:: Selected excerpt
I made, With Tons of help of “Testure” over at blender artists, a script that is Fairly required after you import. Rhino data in the viewport doesn’t have welded vertices. If you have a few objects, fine, merging those overlapping/double verts is pretty easy. But you then have to fix the normals as well, change to smooth shading, and turn on autosmooth with a reasonable angle.
So the script does all that for you.
Warning, it is designed to ignore your selection. It will do this to Every mesh object in your scene. If you’re trims small on a large face, you’ll need to adjust your mesh settings also to have more mesh also. You can do that a few ways, like limiting the max edge length, or adjusting the ratio (that’s my recommendation) to something like 4-6. When it subdivides to those small trims inside of your big surface, it will help by subdividing until the ratio of any triangles created are within that ratio. Imagine a rectangle who’s length is 1:6. That’s the maximum that triangle would fit in. The more square, the more mesh. This doesn’t always work though. Rhino mesh is never perfect. Booleans are never perfect when it comes to mesh, unless you designed them for mesh. So either you fix it manually after the fact, or you mesh the heck out of your model till it goes away.
But removing doubles is Absolutely necessary. So copy this into your text editor in blender and run it after import. Hint: you have to hit New in that view first. Then you can paste, and hit the play button.
import bpy, bmesh
from math import radians
SmoothAngle = 45
MergeThreshold = .0001
# I don't think this is needed so commenting out. selection = bpy.context.selected_objects
ctx = bpy.context.copy() #created context override variable. copies the context
smooth_radians = radians(SmoothAngle) #blender uses radians. So just converts the SmoothAngle to radians for the smooth angle number.
for ob in bpy.context.scene.objects:
if not isinstance(ob.data, bpy.types.Mesh): #this is a python function, not blender specific. If it's not mesh, return false, so continue.
continue #this means if it isn't Mesh, continue to the next object without processing what's next in the for loop
# create a context override so you don't need to handle selecting/deselecting objects to make the operators work correctly
ctx['object'] = ob
ctx['active_object'] = ob
ctx['selected_objects'] = [ob]
ctx['selected_editable_objects'] = [ob]
bpy.ops.object.shade_smooth(ctx)
::::
**Exercise**
Reproduce the passage of the Blender script post between "But removing doubles" and "smooth angle number.", inclusive. The listing that comes next is separate material and has nothing to do with the Blender script post.
:: Exercise data
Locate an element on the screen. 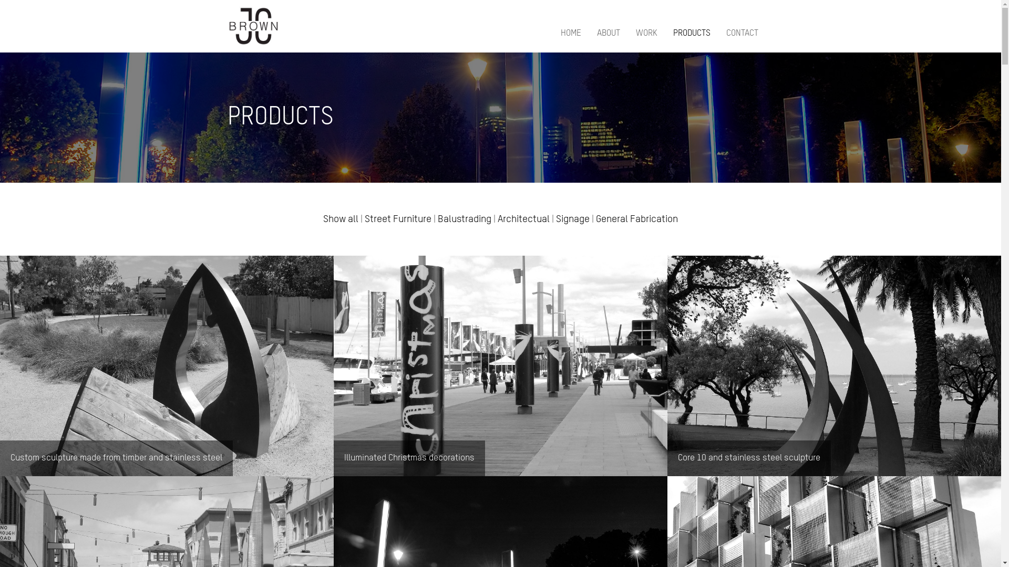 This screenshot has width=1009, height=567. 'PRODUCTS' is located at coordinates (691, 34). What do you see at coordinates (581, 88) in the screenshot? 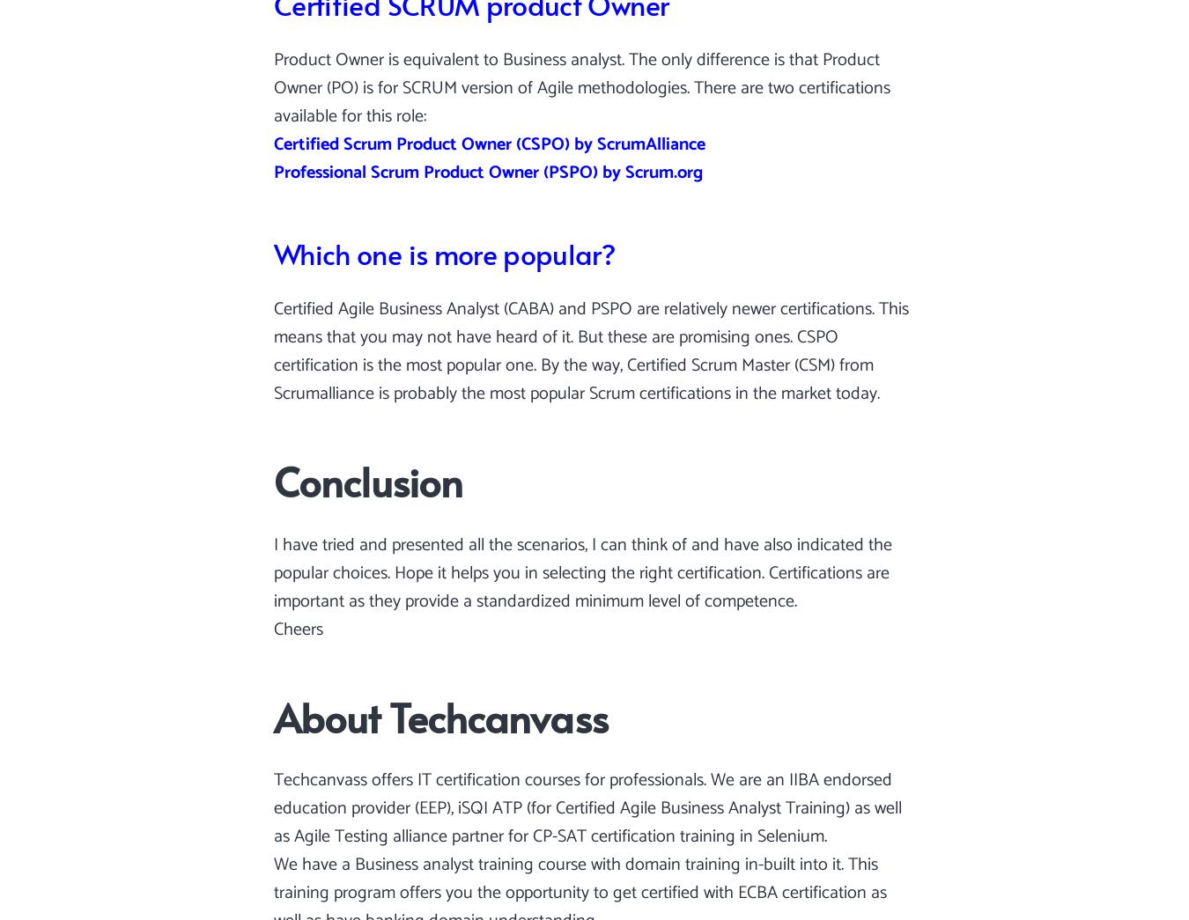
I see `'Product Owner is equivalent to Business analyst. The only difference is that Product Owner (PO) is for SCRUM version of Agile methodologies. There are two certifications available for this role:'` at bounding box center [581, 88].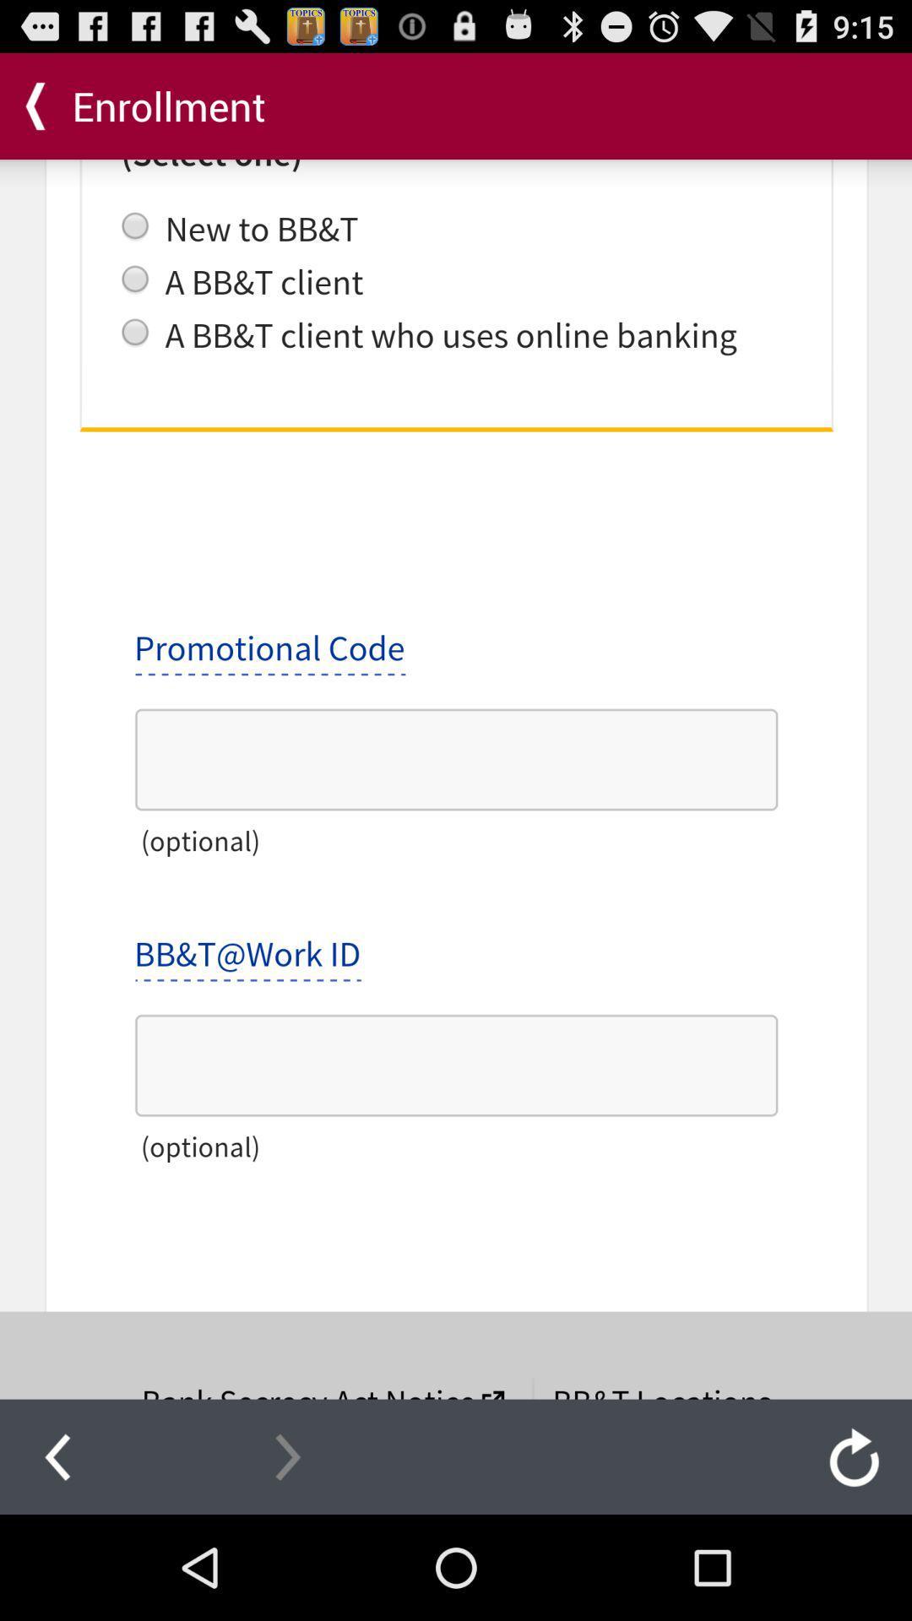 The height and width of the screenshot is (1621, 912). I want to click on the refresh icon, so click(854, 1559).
::::
**Answer box**
But removing doubles is Absolutely necessary. So copy this into your text editor in blender and run it after import. Hint: you have to hit New in that view first. Then you can paste, and hit the play button.
import bpy, bmesh
from math import radians
SmoothAngle = 45
MergeThreshold = .0001
# I don't think this is needed so commenting out. selection = bpy.context.selected_objects
ctx = bpy.context.copy() #created context override variable. copies the context
smooth_radians = radians(SmoothAngle) #blender uses radians. So just converts the SmoothAngle to radians for the smooth angle number.